The aggregate effect of example, supposing the conduct of the majority of British travellers to be consistent in this respect, would be very considerable; and it is in your power to contribute towards the constitution of such a majority. But, besides this, no one can calculate the extent of influence which his single example may have on the minds of others; nor the numbers that may be hardened by its evil, or meliorated by its beneficial tendency.

It is true, that, as the satirist observes,

Citiùs nos

Corrumpunt vitiorum exempla-magnis
Cùm subeunt animos auctoribus:

and this consideration increases your responsibility, in proportion to your rank and consequence in the eyes of society. But let the man who thinks there is no harm in his going to a play or a ball on Sunday evening in a foreign country, because he is but a private individual, consider the numerous witnesses of his conduct; most of whom probably must be aware, that, in so doing, he accommodates himself to laxer principles than those of the religion which he professes to maintain. Is it not more than a chance, that, amidst so many observers, some would have leisure and inclination to reason upon his conduct? And is it not most natural that they should draw inferences from it unfavourable to his principles? The fact, that they ought rather to blame his indifference to those principles, does not affect the argument: for, in matters of example, we must have regard to what men certainly will think, as well as to what they ought to think; for which reason the Apostle charges his disciples to "abstain from all appearance of evil.”
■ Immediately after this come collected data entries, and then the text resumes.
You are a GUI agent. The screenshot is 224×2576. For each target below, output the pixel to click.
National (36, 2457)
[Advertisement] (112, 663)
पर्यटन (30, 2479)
Imagine a young foreigner, of a thinking and inquiring cast of mind and a certain degree of tenderness of conscience, in whom some casual information has awakened doubts about the propriety of secularizing the Sabbath, and a consequent inclination to enter upon a course of inquiry likely to lead to the most interesting and profitable developments of religious truth. Imagine such an one to have been told, that in our favoured isle the question, "What is truth?" may find the readiest answer. With

what anxious interest would he mark the conduct of one of its inhabitants on that point? And how would it deaden that spirit of investigation, and nip in the very bud the fair promise of opening conviction, to see the Englishman more tenacious of the dress of his own country than of its principles; a chamelion, not in skin, but in heart: distinguishable from those around him in matters of perfect indifference, but naturalized in their errors, and glad to renounce those points of distinction, as burdensome restraints, which ought to be regarded as high national privileges! Surely the person whose example has such an effect, is guilty of “putting a stumbling-block in his brother's way," and "walks not charitably." A little more of St. Paul's tender consideration for the weakness of others would give this argument wonderful efficacy; and if it appear weak and ineffectual to you now, let me entreat you to lay the fault less upon the ground of the argument than upon your own deficiency in the feeling, which would convince you of its having a strength of which you are not at present aware.
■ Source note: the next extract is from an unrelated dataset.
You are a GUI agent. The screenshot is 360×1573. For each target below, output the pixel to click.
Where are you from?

I know that the same acute observer, to whom I have before referred, remarks, "qu'on n'offense jamais plus les hommes que lorsqu'on choque leurs

cérémonies et leurs usages. Cherchez à les opprimer, c'est quelquefois une preuve de l'estime que vous en faites; choquez leurs coutumes, c'est toujours une marque de mépris." But it is to be doubted, in spite of the weight of his authority, how far he is borne out in this assertion by positive experience; and, at any rate, the avoiding to give such offence can only apply to matters of moral indifference; and in those where important principles are concerned, such offence may be given in a spirit of the truest kindness. To reverse the observation of St. Augustin," Mutatio consuetudinis, quæ novitate perturbat, adjuvat utilitate." Montesquieu's maxim, if its truth be admitted, may serve to check an officious active interference with the usages of foreigners, during a temporary residence amongst them: but there is a wide difference between that and the passive and silent reproof of a marked abstinence from the error of their ways. It is also one thing to offend harmless prejudices by an obstinate adherence to rules as much honoured perhaps "in the breach, as the observance :" another, to make a Divine law veer to every varying gust of human caprice, and compromise unquestionable duties rather than be guilty of an offence against a fashion.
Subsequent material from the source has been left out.